LQFM215 inhibited proline uptake in hippocampal synaptosomes, and the LQFM215 treatment reduced proline levels in the mouse hippocampus. LQFM215 reduced the locomotor and exploratory activity in mice and did not show any anxiety-related or working memory impairments. In the MCAO model, LQFM215 pre-treatment and treatment reduced the infarcted area and reduced motor impairments in the cylinder test and limb clasping.
This dataset suggests that the new compounds inhibit cerebral L-proline uptake and that LQFM215 promotes neuroprotection and neuro-repair in the acute ischemic stroke model.
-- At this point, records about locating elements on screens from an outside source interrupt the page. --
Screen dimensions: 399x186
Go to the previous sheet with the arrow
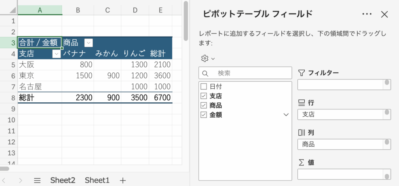[4, 180]
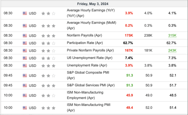Open ISM Non-Manufacturing Employment (Apr) event
188x115 pixels.
85,95
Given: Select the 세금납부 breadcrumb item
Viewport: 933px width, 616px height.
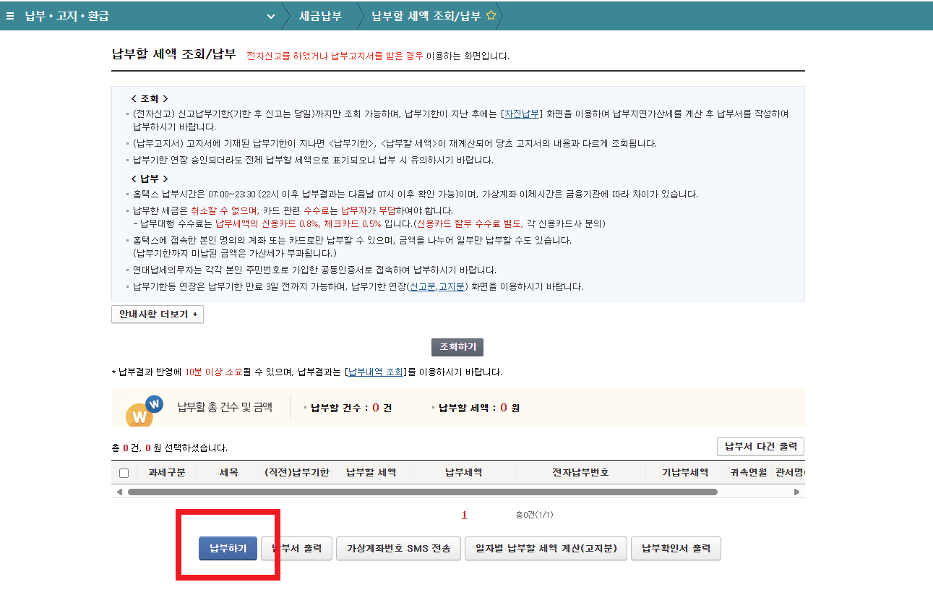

L-脯氨酸转运体(PROT/SLC6A7)与谷氨酸能神经传递密切相关,其中L-脯氨酸调节N-甲基-D-天冬氨酸受体(NMDAR)功能。NMDAR介导的兴奋性毒性是中风后神经元死亡的主要原因,其由缺血过程中谷氨酸的失控释放引发。缺血性中风后,血浆中L-脯氨酸水平降低,但该分子的高循环水平表明功能恢复良好。本研究旨在制备新的PROT抑制剂并探索其对缺血性中风的影响。
首先,我们构建了PROT蛋白的三维模型,并与新设计的化合物(LQFM215、LQFM216和LQFM217)进行分子对接。然后,通过分子杂交合成新的PROT抑制剂,并在体外和体内模型中测量脯氨酸摄取。通过旷场试验、高架十字迷宫、Y迷宫和强迫游泳试验对治疗小鼠进行行为表征。我们使用永久性大脑中动脉闭塞(MCAO)模型研究缺血性中风损伤,并通过肢体紧握或圆筒试验分析运动障碍。
LQFM215抑制海马突触体中的脯氨酸摄取,并且LQFM215处理降低了小鼠海马中的脯氨酸水平。LQFM215降低了小鼠的运动和探索活动,并且未显示出任何焦虑相关或工作记忆损伤。在MCAO模型中,LQFM215预处理和处理减少了梗死面积,并减少了圆筒试验和肢体紧握中的运动障碍。
该数据集表明新化合物抑制脑内L-脯氨酸摄取,并且LQFM215在急性缺血性中风模型中促进神经保护和神经修复。